* _Objective A_
Render the entries as a Markdown table with the columns "Row" and "Line," numbering each row and skipping blank lines. Begin at the first line of the entries and stop after the line that contains "Action: point(507,374)".

* _Excerpt provided_
If you have **one** drive, you may plug it into _either_ connector.
FluxEngine will autodetect it and treat it as drive 0. However, you'll
get the most reliable electrical signal if you plug it in at the end of
the cable.
**A note on termination:** some 5.25" drives require jumper configuration
to tell them whether they're at the end of the cable or in the middle of
the cable. 3.5" drives don't, and my 5.25" drives don't, so I can't
advise there. Consult your drive datasheet for details.
3. **Important.** Make sure that no disk you care about is in the drive.
(Because if your wiring is wrong and a disk is inserted, you'll corrupt
it.)
4. Connect the floppy drive to power. Nothing should happen. If you've
connected something in backwards, you'll see the drive light up, the motor
start, and if you didn't take the disk out, one track has just been wiped.
If this happens, check your wiring.
5. Strip off the little piece of protective plastic on the USB socket on the
board --- the little socket at the end, not the big programmer plug.
6. Connect the FluxEngine to your PC via USB.

(Data on locating visible targets)
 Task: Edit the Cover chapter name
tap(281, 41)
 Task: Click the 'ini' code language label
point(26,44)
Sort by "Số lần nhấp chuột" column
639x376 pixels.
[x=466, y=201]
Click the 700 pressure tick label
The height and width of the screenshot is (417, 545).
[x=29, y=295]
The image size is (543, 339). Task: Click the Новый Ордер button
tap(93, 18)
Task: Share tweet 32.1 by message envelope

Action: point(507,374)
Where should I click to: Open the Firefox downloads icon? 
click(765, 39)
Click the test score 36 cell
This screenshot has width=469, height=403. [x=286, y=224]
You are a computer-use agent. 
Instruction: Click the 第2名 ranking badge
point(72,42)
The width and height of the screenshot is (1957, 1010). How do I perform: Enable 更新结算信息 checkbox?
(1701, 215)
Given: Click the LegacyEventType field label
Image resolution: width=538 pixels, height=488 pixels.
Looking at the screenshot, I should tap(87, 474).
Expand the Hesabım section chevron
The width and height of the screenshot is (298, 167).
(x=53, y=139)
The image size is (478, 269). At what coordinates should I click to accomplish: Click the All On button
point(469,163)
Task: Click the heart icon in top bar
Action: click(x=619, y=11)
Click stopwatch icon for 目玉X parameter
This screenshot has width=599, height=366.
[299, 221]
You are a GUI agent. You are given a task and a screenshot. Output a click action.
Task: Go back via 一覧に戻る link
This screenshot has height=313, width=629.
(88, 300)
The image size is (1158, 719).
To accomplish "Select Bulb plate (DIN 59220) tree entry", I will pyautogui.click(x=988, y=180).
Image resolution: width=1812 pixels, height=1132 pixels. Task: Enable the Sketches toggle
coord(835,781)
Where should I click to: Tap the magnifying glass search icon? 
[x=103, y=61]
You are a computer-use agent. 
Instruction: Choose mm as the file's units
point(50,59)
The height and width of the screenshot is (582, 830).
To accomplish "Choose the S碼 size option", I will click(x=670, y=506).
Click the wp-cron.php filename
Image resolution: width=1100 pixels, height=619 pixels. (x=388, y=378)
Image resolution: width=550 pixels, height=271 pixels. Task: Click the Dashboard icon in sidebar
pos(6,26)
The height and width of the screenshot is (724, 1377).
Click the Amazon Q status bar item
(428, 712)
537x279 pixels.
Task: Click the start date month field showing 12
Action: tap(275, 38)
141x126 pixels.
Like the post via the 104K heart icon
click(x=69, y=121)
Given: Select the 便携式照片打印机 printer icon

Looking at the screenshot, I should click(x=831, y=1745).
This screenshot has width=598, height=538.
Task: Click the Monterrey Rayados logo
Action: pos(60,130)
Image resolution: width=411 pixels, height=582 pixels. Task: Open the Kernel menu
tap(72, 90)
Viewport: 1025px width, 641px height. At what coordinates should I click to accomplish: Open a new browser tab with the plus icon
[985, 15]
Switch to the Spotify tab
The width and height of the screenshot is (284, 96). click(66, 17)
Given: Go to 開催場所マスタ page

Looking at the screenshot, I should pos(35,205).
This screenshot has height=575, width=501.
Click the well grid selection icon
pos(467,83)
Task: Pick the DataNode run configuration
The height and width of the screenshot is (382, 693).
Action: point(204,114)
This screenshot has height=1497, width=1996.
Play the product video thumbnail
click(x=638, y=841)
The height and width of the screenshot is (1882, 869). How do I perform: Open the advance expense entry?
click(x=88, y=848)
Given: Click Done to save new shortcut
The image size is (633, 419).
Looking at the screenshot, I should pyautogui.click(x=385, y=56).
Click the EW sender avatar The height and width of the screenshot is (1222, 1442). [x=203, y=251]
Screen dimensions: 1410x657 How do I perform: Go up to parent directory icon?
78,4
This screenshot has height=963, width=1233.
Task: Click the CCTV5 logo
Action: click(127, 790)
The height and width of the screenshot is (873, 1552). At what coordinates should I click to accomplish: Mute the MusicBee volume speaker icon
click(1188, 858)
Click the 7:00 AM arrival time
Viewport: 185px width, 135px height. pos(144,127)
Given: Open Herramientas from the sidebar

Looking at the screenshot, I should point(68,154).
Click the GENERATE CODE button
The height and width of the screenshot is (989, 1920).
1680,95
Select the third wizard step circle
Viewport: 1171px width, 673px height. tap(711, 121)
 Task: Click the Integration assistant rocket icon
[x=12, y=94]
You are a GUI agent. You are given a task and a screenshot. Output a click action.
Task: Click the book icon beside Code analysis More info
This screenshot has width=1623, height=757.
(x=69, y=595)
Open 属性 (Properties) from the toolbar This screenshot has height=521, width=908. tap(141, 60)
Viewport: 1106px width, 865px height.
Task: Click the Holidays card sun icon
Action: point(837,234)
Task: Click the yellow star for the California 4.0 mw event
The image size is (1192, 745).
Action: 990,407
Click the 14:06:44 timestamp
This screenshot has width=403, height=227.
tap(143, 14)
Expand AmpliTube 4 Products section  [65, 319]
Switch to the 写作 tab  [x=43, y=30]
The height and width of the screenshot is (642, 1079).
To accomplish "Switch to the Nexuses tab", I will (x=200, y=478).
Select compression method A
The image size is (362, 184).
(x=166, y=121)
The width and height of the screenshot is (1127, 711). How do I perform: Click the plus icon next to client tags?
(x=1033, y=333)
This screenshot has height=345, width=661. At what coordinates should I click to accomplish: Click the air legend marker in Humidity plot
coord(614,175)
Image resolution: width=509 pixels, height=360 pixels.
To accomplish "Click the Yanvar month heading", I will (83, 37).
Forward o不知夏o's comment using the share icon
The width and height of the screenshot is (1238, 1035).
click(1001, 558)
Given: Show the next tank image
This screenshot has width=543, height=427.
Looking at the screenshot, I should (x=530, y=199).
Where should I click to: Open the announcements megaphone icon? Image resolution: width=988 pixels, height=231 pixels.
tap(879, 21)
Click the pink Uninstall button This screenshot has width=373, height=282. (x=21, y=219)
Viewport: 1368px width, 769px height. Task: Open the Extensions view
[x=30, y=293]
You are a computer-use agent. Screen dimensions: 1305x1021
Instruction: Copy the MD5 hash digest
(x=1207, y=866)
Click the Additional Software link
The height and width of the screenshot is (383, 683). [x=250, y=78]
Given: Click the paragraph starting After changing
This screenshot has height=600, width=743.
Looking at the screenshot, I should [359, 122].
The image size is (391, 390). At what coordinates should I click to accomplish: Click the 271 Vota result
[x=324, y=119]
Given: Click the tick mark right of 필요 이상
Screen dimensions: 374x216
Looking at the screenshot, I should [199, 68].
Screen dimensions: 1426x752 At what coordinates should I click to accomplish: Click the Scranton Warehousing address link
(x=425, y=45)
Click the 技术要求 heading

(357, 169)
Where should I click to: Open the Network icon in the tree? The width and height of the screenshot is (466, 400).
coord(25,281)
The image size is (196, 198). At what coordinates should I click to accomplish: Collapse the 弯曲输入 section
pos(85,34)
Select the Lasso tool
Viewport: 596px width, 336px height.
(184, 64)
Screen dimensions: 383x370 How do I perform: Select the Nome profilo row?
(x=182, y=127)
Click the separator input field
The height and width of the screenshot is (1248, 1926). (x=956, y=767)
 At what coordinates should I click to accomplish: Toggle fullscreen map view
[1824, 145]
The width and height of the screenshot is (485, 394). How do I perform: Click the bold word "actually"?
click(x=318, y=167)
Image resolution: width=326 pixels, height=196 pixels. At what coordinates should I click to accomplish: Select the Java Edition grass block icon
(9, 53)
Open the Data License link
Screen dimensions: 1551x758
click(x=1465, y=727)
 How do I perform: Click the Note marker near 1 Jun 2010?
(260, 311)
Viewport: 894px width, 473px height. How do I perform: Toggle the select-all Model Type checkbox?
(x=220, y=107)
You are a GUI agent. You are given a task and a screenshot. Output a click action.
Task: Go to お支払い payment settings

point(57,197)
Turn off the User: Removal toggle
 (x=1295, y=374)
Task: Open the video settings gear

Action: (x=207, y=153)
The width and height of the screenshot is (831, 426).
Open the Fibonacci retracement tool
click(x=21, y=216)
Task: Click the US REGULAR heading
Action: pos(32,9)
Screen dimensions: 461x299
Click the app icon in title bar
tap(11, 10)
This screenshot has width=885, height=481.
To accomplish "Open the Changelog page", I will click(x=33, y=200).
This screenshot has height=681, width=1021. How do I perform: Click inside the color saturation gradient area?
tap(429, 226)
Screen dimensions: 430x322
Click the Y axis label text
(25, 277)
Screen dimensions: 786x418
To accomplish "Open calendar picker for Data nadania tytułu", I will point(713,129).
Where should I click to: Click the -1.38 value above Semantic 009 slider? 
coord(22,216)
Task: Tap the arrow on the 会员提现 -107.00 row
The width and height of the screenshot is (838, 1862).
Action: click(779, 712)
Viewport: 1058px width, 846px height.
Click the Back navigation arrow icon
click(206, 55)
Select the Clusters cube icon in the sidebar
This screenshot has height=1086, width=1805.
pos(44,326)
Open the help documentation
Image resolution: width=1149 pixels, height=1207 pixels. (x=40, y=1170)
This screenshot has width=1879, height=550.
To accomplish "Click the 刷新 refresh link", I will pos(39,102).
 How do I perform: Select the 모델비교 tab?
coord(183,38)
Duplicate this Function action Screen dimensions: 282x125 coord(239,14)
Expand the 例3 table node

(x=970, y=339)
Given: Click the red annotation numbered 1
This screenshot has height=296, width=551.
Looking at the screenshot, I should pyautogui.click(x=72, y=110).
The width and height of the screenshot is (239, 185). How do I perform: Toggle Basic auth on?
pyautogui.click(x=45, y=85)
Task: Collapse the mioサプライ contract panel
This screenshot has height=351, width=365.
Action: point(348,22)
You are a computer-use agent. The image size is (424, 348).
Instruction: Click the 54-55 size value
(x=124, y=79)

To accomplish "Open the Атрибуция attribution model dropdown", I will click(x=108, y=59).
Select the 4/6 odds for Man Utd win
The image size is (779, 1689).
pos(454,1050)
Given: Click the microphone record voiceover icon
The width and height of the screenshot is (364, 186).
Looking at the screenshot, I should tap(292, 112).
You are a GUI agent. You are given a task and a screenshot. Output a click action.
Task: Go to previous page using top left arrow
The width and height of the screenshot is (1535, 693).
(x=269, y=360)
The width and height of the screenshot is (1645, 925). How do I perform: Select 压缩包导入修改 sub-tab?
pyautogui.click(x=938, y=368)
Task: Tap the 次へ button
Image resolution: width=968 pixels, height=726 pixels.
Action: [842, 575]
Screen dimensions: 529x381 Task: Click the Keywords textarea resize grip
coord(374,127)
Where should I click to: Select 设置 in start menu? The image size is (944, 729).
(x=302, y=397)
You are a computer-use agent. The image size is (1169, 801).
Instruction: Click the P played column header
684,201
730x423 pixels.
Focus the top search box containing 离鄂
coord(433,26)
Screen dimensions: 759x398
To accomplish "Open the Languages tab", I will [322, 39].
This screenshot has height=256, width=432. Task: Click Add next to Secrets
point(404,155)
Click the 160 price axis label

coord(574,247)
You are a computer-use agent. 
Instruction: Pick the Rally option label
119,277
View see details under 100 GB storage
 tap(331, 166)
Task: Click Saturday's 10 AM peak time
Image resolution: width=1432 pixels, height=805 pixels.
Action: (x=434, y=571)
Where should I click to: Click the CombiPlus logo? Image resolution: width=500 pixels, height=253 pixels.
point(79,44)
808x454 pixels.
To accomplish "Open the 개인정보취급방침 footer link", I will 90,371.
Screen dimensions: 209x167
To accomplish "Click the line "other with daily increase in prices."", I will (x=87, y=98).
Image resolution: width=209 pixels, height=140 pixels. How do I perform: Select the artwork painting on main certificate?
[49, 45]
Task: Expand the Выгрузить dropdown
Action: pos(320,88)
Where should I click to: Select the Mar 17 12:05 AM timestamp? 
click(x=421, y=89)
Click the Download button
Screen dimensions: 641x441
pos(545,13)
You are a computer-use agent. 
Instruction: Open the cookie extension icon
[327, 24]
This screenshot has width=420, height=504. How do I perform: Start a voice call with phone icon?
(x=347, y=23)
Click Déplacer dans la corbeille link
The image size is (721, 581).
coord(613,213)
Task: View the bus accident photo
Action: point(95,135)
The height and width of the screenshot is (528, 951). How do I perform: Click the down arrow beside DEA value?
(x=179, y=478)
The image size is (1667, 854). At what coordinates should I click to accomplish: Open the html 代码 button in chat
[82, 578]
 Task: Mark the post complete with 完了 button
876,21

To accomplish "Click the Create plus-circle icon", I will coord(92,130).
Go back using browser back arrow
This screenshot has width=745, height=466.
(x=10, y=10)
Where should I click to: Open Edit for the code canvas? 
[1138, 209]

* _Objective B_
Write the next part of the FluxEngine drive setup steps, picking up from the point where they stop.

* _Exercise result A_
| Row | Line |
|---|---|
| 1 |  Task: Edit the Cover chapter name |
| 2 | tap(281, 41) |
| 3 |  Task: Click the 'ini' code language label |
| 4 | point(26,44) |
| 5 | Sort by "Số lần nhấp chuột" column |
| 6 | 639x376 pixels. |
| 7 | [x=466, y=201] |
| 8 | Click the 700 pressure tick label |
| 9 | The height and width of the screenshot is (417, 545). |
| 10 | [x=29, y=295] |
| 11 | The image size is (543, 339). Task: Click the Новый Ордер button |
| 12 | tap(93, 18) |
| 13 | Task: Share tweet 32.1 by message envelope |
| 14 | Action: point(507,374) |

* _Exercise result B_
7. Insert a scratch disk and do `fluxengine rpm` from the shell. The motor
should work and it'll tell you that the disk is spinning at about 300
rpm for a 3.5" disk, or 360 rpm for a 5.25" disk. If it doesn't, please
[get in touch](https://github.com/davidgiven/fluxengine/issues/new).
8. Do `fluxengine test bandwidth` from the shell. It'll measure your USB
bandwidth. Ideally you should be getting above 800kB/s in both directions.
FluxEngine needs about 300kB/s for a DD disk and about 600kB/s for a HD
disk, so if you're getting less than this, try a different USB port.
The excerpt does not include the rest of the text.